[Begin EXTRACTED RECORDS]

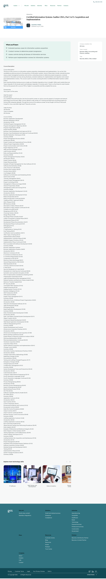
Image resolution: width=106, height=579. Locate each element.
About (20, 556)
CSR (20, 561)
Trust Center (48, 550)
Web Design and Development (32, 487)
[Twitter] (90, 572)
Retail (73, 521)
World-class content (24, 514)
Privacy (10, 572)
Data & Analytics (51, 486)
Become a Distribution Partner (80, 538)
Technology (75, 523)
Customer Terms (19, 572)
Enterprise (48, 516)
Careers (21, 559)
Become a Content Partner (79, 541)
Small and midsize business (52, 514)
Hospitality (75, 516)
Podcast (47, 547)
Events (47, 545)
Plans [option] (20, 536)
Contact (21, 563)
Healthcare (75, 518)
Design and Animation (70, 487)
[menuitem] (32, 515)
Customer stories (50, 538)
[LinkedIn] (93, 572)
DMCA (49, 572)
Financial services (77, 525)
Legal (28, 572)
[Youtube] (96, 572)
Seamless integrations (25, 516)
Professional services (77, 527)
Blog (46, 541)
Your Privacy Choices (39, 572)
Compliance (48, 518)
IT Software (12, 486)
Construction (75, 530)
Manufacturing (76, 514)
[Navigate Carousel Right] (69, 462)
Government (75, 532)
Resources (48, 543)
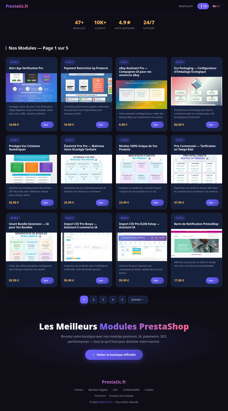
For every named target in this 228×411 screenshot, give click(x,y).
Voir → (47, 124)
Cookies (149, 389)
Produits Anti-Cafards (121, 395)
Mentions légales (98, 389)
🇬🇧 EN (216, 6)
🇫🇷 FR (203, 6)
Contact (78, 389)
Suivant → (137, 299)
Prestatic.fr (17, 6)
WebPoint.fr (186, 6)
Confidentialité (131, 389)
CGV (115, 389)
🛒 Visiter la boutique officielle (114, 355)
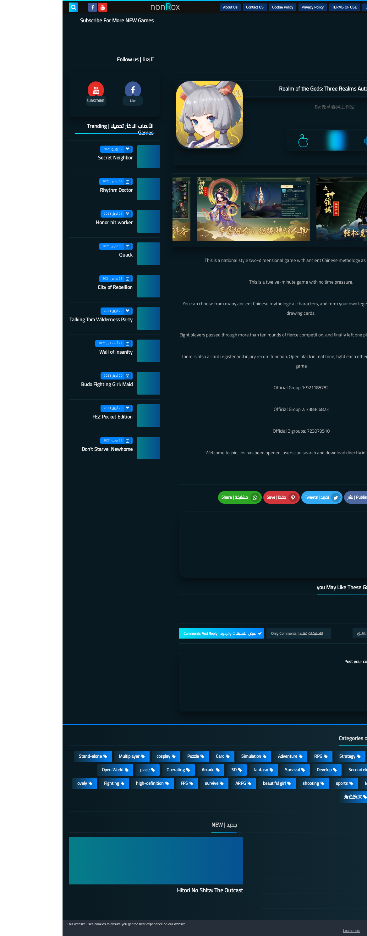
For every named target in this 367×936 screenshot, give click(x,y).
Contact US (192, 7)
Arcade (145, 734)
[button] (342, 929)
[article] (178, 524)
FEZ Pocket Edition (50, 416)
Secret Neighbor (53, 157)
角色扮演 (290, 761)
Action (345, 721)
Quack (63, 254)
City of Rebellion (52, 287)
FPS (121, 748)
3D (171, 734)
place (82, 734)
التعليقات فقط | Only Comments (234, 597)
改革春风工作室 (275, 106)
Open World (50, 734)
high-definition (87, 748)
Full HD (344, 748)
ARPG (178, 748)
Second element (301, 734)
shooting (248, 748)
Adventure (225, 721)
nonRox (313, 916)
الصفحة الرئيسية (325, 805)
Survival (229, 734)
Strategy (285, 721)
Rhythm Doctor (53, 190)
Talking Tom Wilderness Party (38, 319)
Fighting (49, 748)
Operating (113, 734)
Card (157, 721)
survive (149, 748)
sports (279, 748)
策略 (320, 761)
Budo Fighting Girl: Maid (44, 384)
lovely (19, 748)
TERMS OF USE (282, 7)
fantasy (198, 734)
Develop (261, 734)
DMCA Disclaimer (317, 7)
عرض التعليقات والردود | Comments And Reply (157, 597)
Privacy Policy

[End EXTRACTED RECORDS]

Set out all the items above as a numbered list, skipping any blank lines. Leave the pictures out of your answer.

■ **REPLY**:
1. Image resolution: width=106, height=579. Locate each element.
2. About (20, 556)
3. CSR (20, 561)
4. Trust Center (48, 550)
5. Web Design and Development (32, 487)
6. [Twitter] (90, 572)
7. Retail (73, 521)
8. World-class content (24, 514)
9. Privacy (10, 572)
10. Data & Analytics (51, 486)
11. Become a Distribution Partner (80, 538)
12. Technology (75, 523)
13. Customer Terms (19, 572)
14. Enterprise (48, 516)
15. Careers (21, 559)
16. Become a Content Partner (79, 541)
17. Small and midsize business (52, 514)
18. Hospitality (75, 516)
19. Podcast (47, 547)
20. Events (47, 545)
21. Plans [option] (20, 536)
22. Contact (21, 563)
23. Healthcare (75, 518)
24. Design and Animation (70, 487)
25. [menuitem] (32, 515)
26. Customer stories (50, 538)
27. [LinkedIn] (93, 572)
28. DMCA (49, 572)
29. Financial services (77, 525)
30. Legal (28, 572)
31. [Youtube] (96, 572)
32. Seamless integrations (25, 516)
33. Professional services (77, 527)
34. Blog (46, 541)
35. Your Privacy Choices (39, 572)
36. Compliance (48, 518)
37. IT Software (12, 486)
38. Construction (75, 530)
39. Manufacturing (76, 514)
40. [Navigate Carousel Right] (69, 462)
41. Government (75, 532)
42. Resources (48, 543)
43. For every named target in this 228×411 screenshot, give click(x,y).
44. Voir → (47, 124)
45. Cookies (149, 389)
46. Produits Anti-Cafards (121, 395)
47. Mentions légales (98, 389)
48. 🇬🇧 EN (216, 6)
49. 🇫🇷 FR (203, 6)
50. Contact (78, 389)
51. Suivant → (137, 299)
52. Prestatic.fr (17, 6)
53. WebPoint.fr (186, 6)
54. Confidentialité (131, 389)
55. CGV (115, 389)
56. 🛒 Visiter la boutique officielle (114, 355)
57. For every named target in this 367×936 screenshot, give click(x,y).
58. Contact US (192, 7)
59. Arcade (145, 734)
60. [button] (342, 929)
61. [article] (178, 524)
62. FEZ Pocket Edition (50, 416)
63. Secret Neighbor (53, 157)
64. 角色扮演 (290, 761)
65. Action (345, 721)
66. Quack (63, 254)
67. City of Rebellion (52, 287)
68. FPS (121, 748)
69. 3D (171, 734)
70. place (82, 734)
71. التعليقات فقط | Only Comments (234, 597)
72. 改革春风工作室 (275, 106)
73. Open World (50, 734)
74. high-definition (87, 748)
75. Full HD (344, 748)
76. ARPG (178, 748)
77. Second element (301, 734)
78. shooting (248, 748)
79. Adventure (225, 721)
80. nonRox (313, 916)
81. الصفحة الرئيسية (325, 805)
82. Survival (229, 734)
83. Strategy (285, 721)
84. Rhythm Doctor (53, 190)
85. Talking Tom Wilderness Party (38, 319)
86. Fighting (49, 748)
87. Operating (113, 734)
88. Card (157, 721)
89. survive (149, 748)
90. sports (279, 748)
91. 策略 (320, 761)
92. Budo Fighting Girl: Maid (44, 384)
93. lovely (19, 748)
94. TERMS OF USE (282, 7)
95. fantasy (198, 734)
96. Develop (261, 734)
97. DMCA Disclaimer (317, 7)
98. عرض التعليقات والردود | Comments And Reply (157, 597)
99. Privacy Policy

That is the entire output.